Au Cameroun les tribus pygmés Baka, les Sakue, et les Moloudou, chassés de leur habitat.

Photos green peace, magazine déforestation en RDC
Les masaî, bergers nomades, ont étaient les premiers en Afique à perdre leur
térritoire
Ce n’est un secret pour
personne : dans le monde, des
millions d’autochtones ont été chassés de leurs terres pour laisser la place aux géants du pétrole, du métal, du
bois et de l’agriculture. Mais peu de gens savent que la même chose se passe au nom d’une cause bien plus
noble : la protection de l’environnement. Des chefs de tribu de presque tous les continents ont établi une liste des organisations responsables de la destruction de leurs cultures. Parmi
celles-ci figurent non seulement Shell, Texaco, Freeport et Bechtel, mais également des noms bien plus surprenants, tels que les ONG Conservation International (CI), The Nature Conservancy (TNC),
World Wildlife Fund (WWF) et Wildlife Conservation Society (WCS). Il est même possible que l’Union internationale pour la conservation de la nature (UICN), pourtant plus sensible aux problèmes
liés à la culture autochtone, y figure. Nous sommes désormais des ennemis de la conservation, a déclaré le chef massaï Martin Saning’o lors d’une session du Congrès mondial de la nature organisée en novembre 2004 sous l’égide de l’UICN
à Bangkok.

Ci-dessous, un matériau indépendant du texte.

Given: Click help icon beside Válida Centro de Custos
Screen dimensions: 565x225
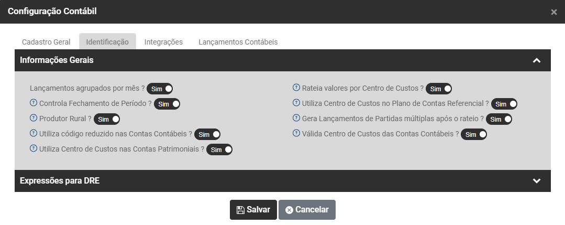Looking at the screenshot, I should point(297,133).
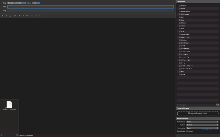This screenshot has width=220, height=137.
Task: Click the Drag an Image Here area
Action: tap(198, 113)
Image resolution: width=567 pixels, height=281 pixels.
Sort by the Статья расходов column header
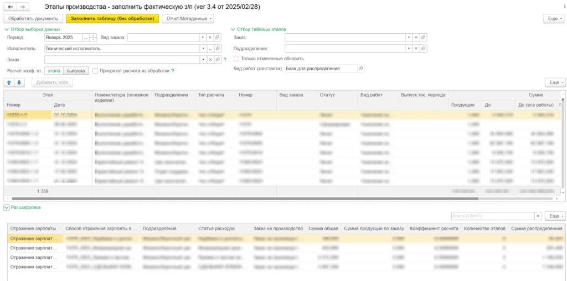(217, 228)
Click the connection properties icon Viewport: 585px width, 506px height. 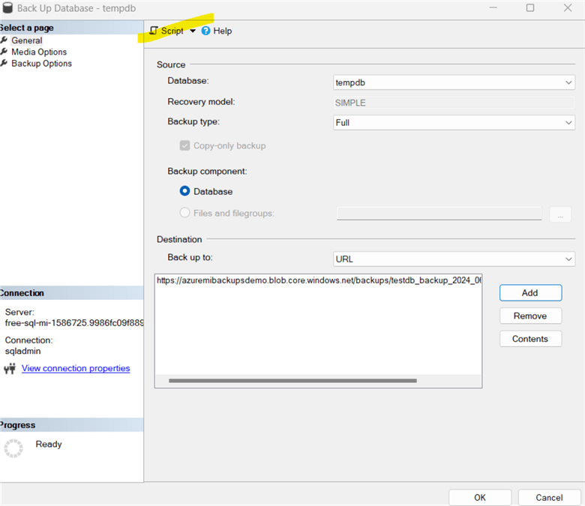tap(11, 369)
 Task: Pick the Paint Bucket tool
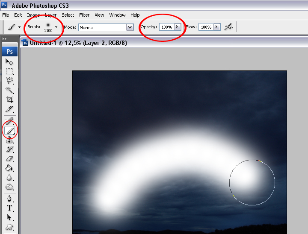pos(9,168)
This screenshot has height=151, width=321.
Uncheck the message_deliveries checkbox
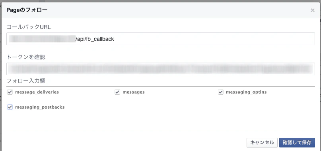(x=10, y=92)
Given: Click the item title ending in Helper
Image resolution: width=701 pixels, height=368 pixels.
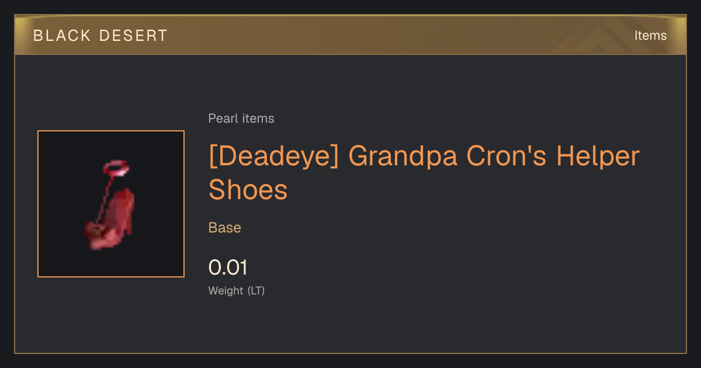Looking at the screenshot, I should [424, 157].
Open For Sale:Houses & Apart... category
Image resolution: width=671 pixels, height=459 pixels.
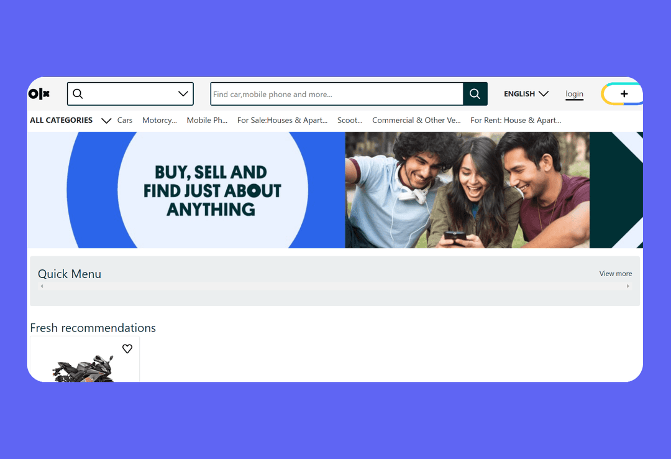(283, 121)
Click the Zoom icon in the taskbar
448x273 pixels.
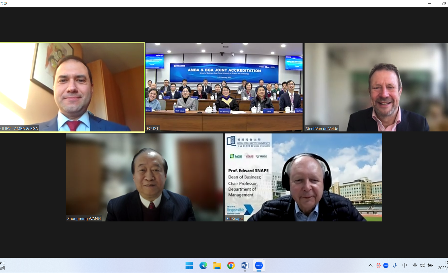tap(259, 265)
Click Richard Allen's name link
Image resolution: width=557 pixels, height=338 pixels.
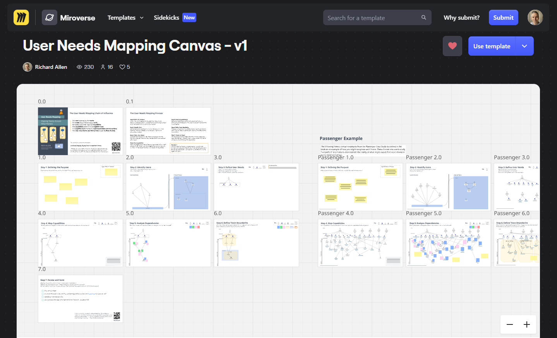point(51,67)
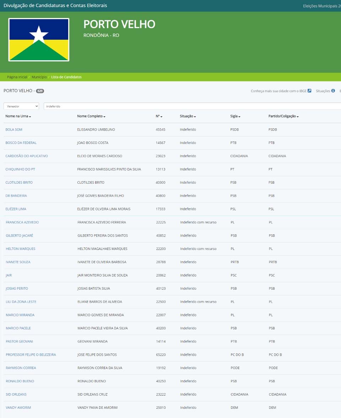The height and width of the screenshot is (418, 341).
Task: Open 'Conheça mais sua cidade com o IBGE'
Action: point(278,91)
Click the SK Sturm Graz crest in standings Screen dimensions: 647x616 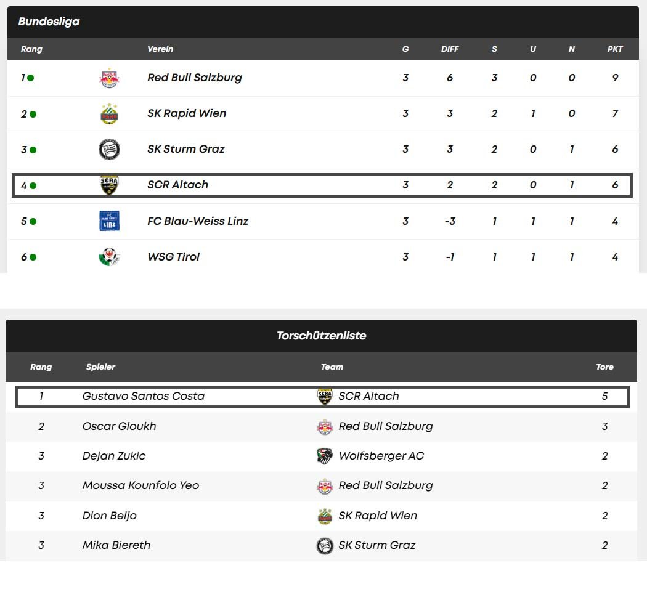[109, 149]
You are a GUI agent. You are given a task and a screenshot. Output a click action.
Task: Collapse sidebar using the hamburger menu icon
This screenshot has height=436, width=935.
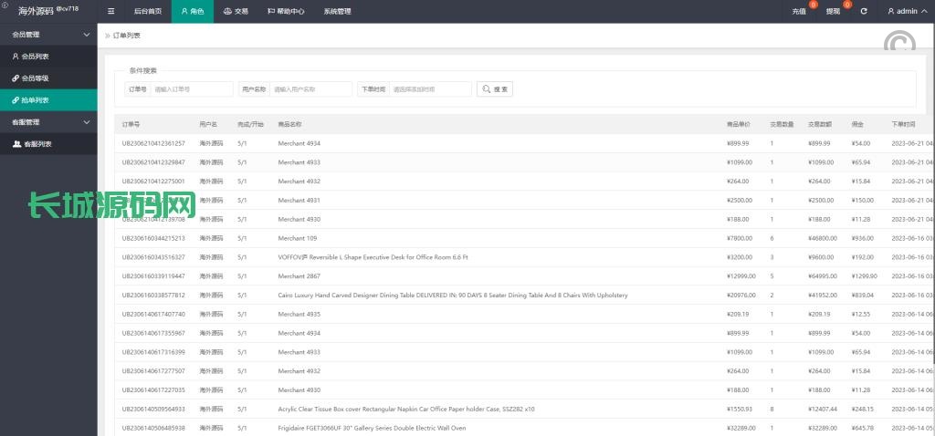point(111,12)
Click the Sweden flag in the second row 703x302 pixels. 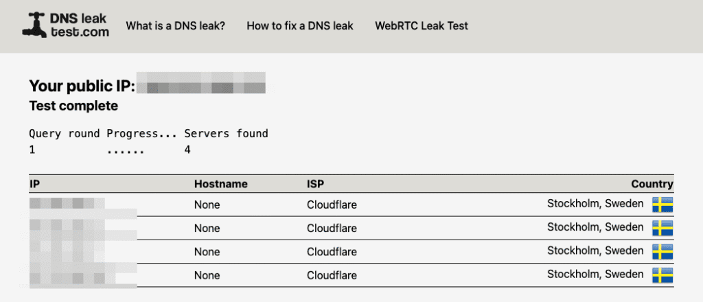(662, 228)
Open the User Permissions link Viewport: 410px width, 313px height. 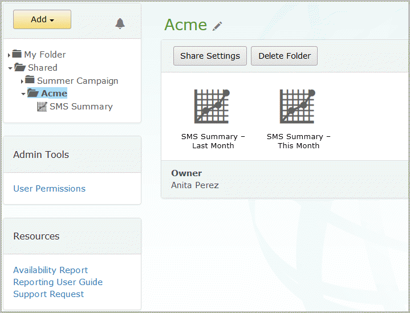(x=50, y=189)
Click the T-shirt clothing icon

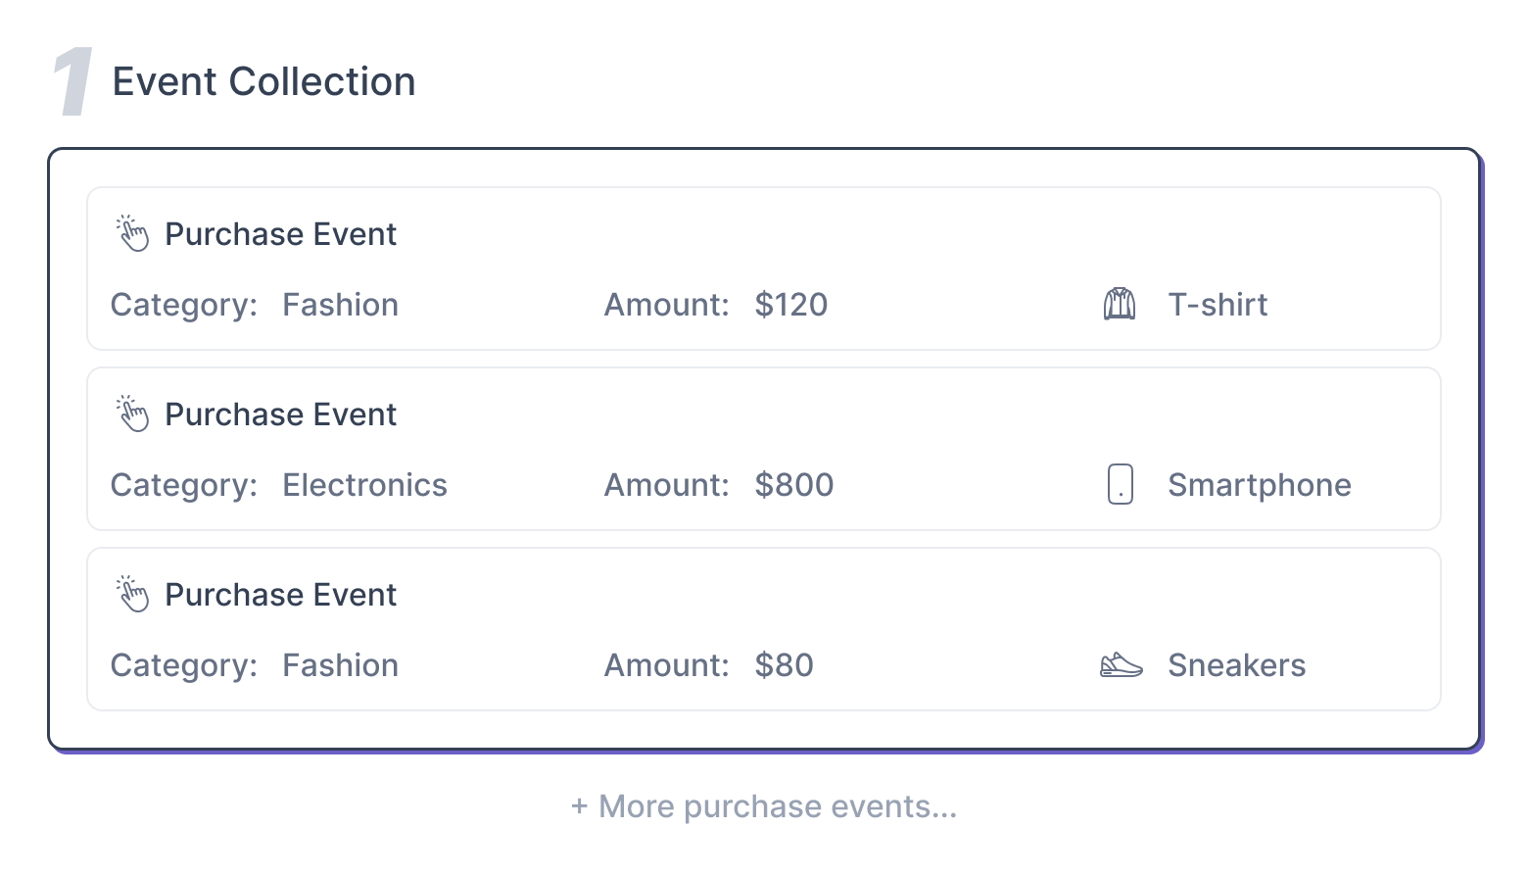pyautogui.click(x=1120, y=305)
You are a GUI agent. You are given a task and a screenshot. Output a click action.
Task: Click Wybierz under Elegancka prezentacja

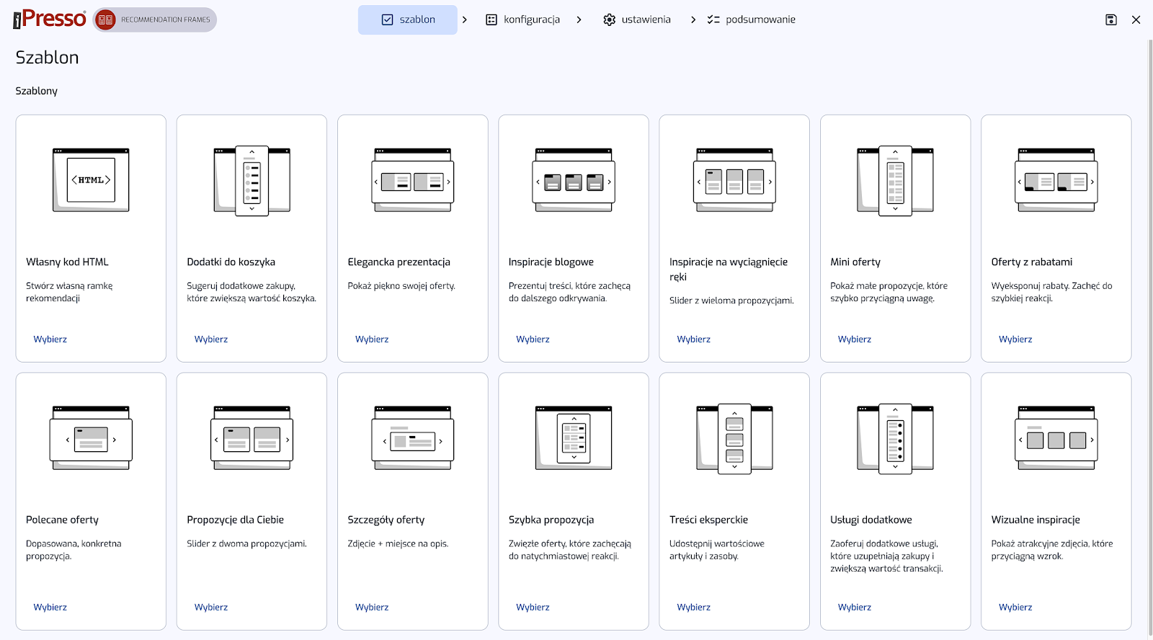(372, 339)
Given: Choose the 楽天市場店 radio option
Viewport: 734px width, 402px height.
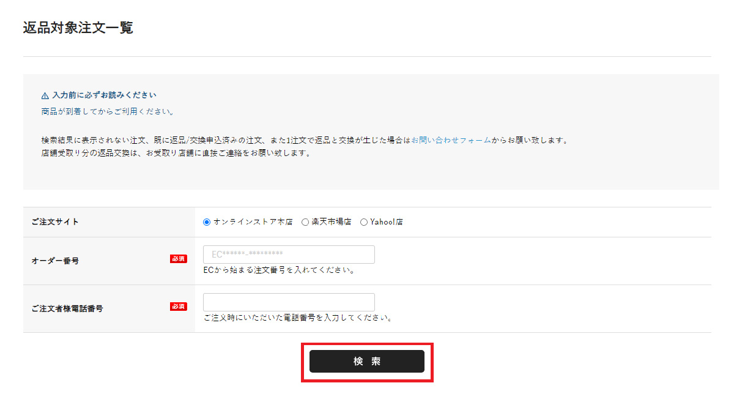Looking at the screenshot, I should 305,222.
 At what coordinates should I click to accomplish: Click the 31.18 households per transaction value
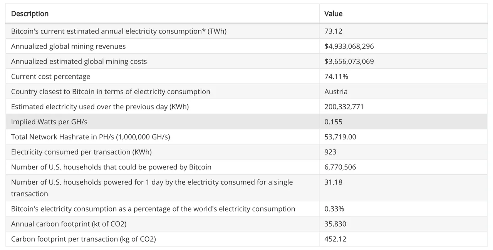333,182
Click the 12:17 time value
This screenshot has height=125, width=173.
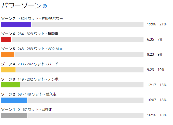[x=151, y=85]
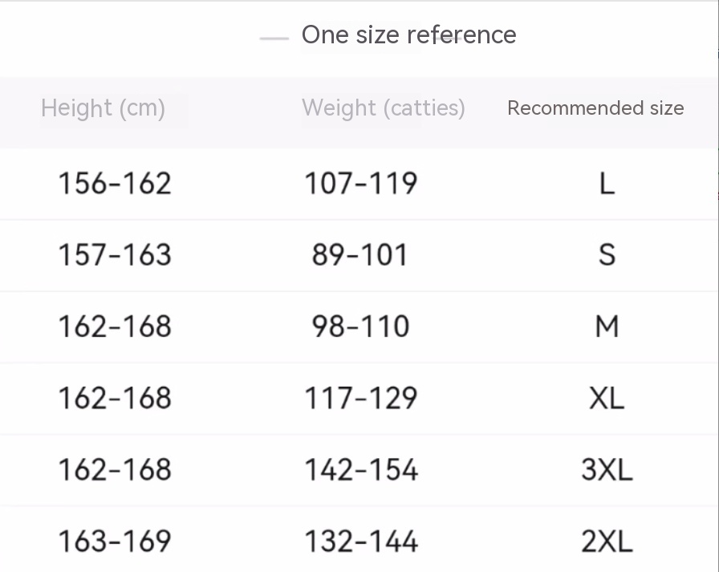
Task: Select the "Weight (catties)" column header
Action: click(384, 108)
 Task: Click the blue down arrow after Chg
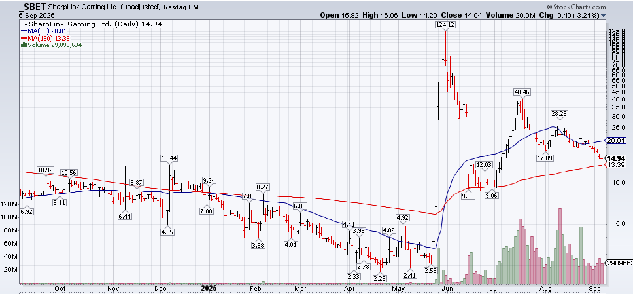603,15
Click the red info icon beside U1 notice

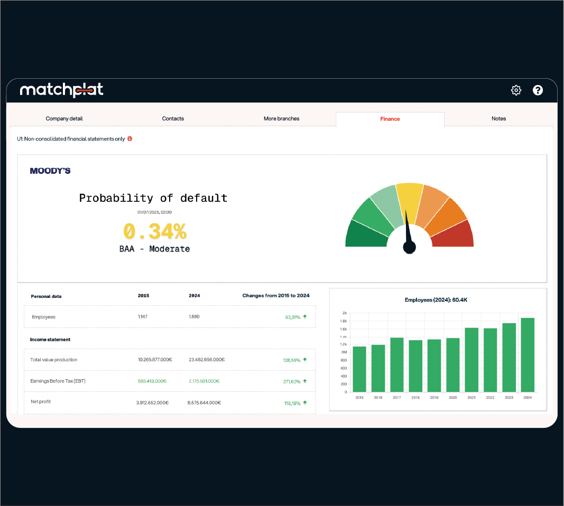[130, 139]
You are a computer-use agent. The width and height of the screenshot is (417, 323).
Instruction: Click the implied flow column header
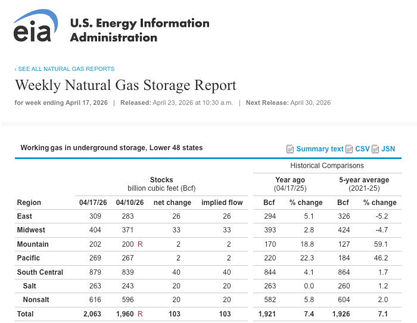click(222, 203)
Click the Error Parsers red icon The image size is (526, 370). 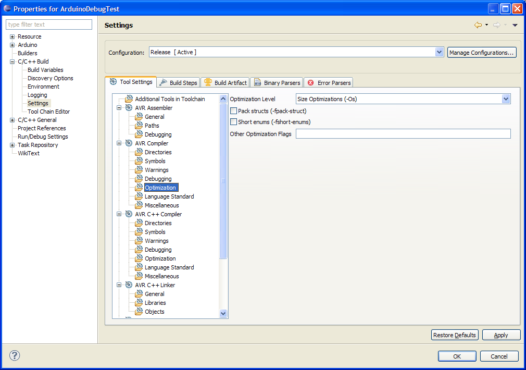click(311, 82)
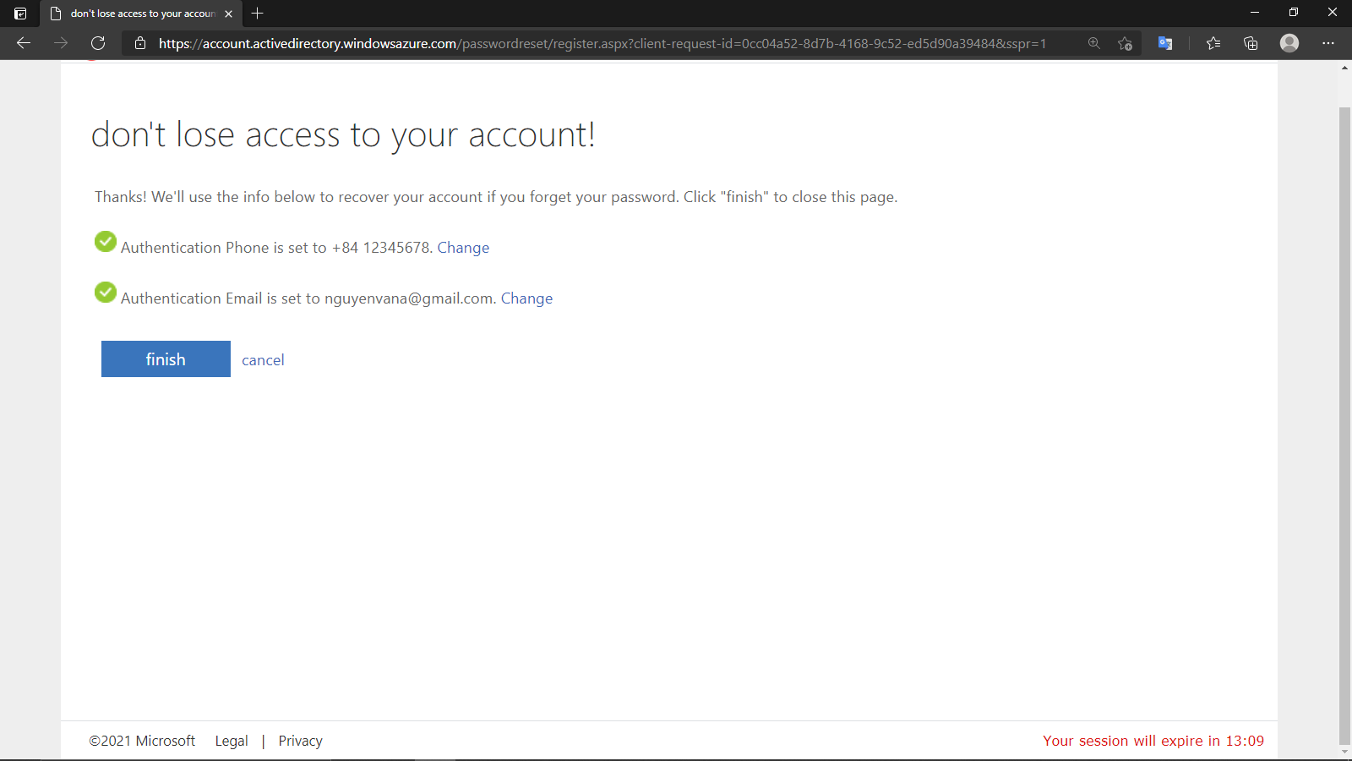Open the translate page icon
1352x761 pixels.
[1165, 43]
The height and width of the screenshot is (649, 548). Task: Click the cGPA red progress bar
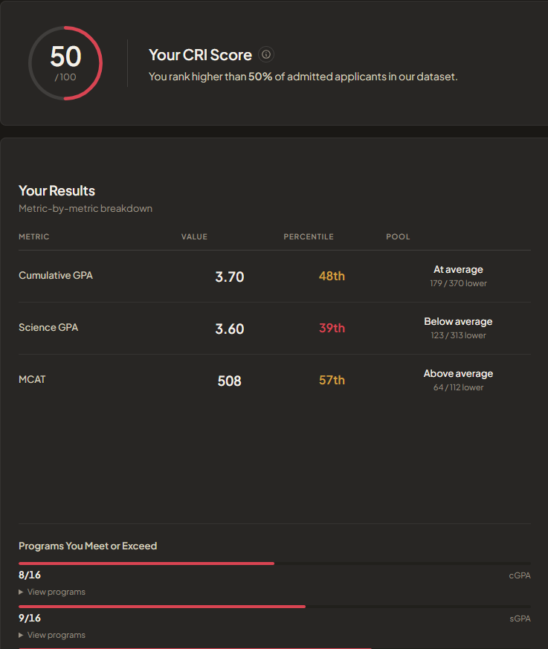click(x=146, y=564)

Au cours des trois dernières décennies, les nomades massaïs ont perdu une large part de leurs pâturages au profit de projets de conservation dans tout l’est de l’Afrique. En fait,
au début, les conservateurs de la nature, c’était nous, a ajouté Martin Saning’o. Dans le silence qui a suivi, il a calmement expliqué la façon traditionnelle dont les éleveurs de
bétail, bergers et nomades, ont toujours préservé leurs pâturages. Puis il a tenté de comprendre l’étrange démarche de préservation de la nature
qui a plongé son peuple dans la misère – plus de 100.000 Massaïs ont été expulsés du sud du Kenya et des plaines du Serengeti, en Tanzanie. Comme les Twas, les Massaïs n’ont pas bénéficié de
compensations adéquates. Leur culture est en train de disparaître et ils vivent dans la misère. Nous ne voulons pas vous ressembler, a poursuivi Martin Saning’o devant une assemblée de
visages blancs choqués. Nous voulons que vous nous ressembliez. Nous sommes ici pour changer vos mentalités. Vous ne pouvez pas protéger l’environnement sans nous. Probablement sans s’en rendre compte, le chef massaï parlait au nom d’un mouvement planétaire grandissant, regroupant des peuples autochtones qui
se considèrent comme des réfugiés de la conservation, à ne pas confondre avec les réfugiés de l’environnement, des populations forcées à abandonner leurs terres en raison de sécheresses,
d’inondations ou d’autres conséquences du chaos climatique.